Wednesday, June 26, 2013

Ecuador and the Free Flow of Information

One of the places Edward Snowden may end up is Ecuador. Since I am probably headed to Quito as the next stop on my world tour, I have been following events there fairly closely.

As I mentioned in an earlier post, I have mixed feelings about Snowden, and am awaiting further developments before trying to resolve them.

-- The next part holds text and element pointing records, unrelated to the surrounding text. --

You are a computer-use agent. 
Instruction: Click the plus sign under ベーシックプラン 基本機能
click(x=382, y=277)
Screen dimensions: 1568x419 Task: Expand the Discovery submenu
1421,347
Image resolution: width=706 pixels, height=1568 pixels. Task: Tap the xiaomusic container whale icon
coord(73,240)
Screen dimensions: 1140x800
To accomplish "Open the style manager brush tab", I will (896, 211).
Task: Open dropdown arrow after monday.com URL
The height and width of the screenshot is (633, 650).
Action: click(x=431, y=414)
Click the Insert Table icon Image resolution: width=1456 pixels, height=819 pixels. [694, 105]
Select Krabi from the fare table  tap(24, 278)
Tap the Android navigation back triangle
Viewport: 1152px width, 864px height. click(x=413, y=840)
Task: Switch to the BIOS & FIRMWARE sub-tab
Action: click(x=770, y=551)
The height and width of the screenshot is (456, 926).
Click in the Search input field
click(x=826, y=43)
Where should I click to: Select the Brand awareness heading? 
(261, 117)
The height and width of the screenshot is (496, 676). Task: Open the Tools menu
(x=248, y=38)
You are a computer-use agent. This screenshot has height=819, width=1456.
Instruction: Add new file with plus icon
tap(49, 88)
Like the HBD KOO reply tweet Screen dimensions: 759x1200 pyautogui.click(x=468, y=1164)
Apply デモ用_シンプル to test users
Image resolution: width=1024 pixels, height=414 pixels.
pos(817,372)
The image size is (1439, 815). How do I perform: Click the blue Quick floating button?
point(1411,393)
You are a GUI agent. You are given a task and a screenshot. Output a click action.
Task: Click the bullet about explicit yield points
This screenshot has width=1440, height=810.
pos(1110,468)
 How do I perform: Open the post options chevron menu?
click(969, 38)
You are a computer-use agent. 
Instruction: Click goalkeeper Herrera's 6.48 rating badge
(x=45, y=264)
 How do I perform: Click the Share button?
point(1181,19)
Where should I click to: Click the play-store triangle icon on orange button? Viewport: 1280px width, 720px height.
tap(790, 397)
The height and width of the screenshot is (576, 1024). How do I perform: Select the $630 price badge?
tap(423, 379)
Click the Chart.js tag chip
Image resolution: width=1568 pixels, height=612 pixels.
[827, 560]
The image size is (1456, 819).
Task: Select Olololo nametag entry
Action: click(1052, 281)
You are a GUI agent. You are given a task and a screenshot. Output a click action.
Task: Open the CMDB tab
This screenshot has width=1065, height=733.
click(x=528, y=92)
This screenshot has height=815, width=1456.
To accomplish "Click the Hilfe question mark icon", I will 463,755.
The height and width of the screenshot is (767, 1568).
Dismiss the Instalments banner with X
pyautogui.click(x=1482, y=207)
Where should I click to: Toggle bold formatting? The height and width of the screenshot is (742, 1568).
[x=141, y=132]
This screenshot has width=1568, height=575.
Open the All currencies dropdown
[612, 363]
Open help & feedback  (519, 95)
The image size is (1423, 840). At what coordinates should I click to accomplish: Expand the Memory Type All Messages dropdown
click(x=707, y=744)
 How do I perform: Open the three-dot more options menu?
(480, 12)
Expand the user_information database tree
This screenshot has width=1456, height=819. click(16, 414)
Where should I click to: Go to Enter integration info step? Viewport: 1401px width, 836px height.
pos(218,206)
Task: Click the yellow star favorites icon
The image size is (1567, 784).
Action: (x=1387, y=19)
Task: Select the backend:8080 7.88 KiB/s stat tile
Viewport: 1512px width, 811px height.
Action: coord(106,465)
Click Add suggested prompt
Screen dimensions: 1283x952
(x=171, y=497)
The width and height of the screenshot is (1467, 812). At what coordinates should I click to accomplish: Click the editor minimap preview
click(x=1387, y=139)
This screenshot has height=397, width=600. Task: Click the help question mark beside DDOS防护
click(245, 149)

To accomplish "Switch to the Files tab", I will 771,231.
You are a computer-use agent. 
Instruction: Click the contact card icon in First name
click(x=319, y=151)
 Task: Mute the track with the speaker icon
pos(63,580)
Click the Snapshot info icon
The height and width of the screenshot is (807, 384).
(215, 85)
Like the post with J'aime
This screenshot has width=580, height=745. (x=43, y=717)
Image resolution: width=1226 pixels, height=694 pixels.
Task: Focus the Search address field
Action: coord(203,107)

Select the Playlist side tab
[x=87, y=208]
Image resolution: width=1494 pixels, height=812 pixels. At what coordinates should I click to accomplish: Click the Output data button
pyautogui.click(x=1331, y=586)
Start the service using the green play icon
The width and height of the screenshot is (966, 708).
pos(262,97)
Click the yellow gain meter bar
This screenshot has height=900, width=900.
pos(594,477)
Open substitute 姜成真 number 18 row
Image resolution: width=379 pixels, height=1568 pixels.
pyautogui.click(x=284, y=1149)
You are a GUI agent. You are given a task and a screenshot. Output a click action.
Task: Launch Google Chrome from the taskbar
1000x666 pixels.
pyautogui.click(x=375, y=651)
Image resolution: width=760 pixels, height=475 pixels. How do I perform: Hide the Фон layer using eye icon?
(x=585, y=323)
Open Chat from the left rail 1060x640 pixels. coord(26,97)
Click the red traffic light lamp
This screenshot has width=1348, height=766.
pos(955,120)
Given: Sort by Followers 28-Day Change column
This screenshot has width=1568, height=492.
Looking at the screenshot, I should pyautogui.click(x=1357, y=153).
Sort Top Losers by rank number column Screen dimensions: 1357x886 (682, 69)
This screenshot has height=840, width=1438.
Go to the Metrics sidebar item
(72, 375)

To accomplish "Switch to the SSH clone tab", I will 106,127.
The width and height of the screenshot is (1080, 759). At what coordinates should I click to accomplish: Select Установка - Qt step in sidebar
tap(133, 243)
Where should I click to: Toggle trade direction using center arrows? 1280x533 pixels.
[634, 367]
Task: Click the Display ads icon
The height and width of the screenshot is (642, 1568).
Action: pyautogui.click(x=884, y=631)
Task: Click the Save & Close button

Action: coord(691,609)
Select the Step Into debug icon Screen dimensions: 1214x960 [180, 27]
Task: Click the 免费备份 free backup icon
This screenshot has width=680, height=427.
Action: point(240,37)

I have no mixed feelings at all, however, about the hypocrisy of Ecuador's president, Rafael Correa. With giving asylum to Julian Assange in Ecuador's London embassy as well as offering asylum to Snowden, Correa is posturing as the great defender of free speech. When it comes to the freedom of Ecuadorians to criticize him, however, Correa takes rather a different stance:
Correa's administration is in the process of rolling out a controversial new media law that restricts press freedoms. The law’s article 47, for instance, creates a Council of Content Regulation with the power to sanction press outlets that fail to report issues the state considers news. Ecuador’s El Comercio newspaper warned the law was a “coup against liberty.” 
Alberto Acosta, a former Ecuadorian minister of energy and mining, summed up the irony in atweet: “My support for Snowden and Assange … what they did would be penalized in Ecuador by the new media law.”
This could bite Ecuador in the butt. Ecuador's current preferential trade agreement with the US is set to expire, and this increases the likelihood that it will not be renewed.
Business leaders fear that giving Snowden asylum could prompt the United States to take retaliatory measures, with a preferential trade deal set to expire at the end of July unless Washington renews it. 
"We don't have the luxury of taking the wrong steps," the head of the Ecuadoran Business Committee, Roberto Aspiazu, told AFP. 
"What would we gain from giving political asylum to Snowden -- confirming Ecuador's international image as an anti-imperialist country? I don't think we need that." 
The United States is Ecuador's main trade partner, buying 40 percent of the Andean nation's exports, or the equivalent of $9 billion per year. 
Foreign Minister Ricardo Patino said Tuesday that the US State Department had contacted his ministry about the case.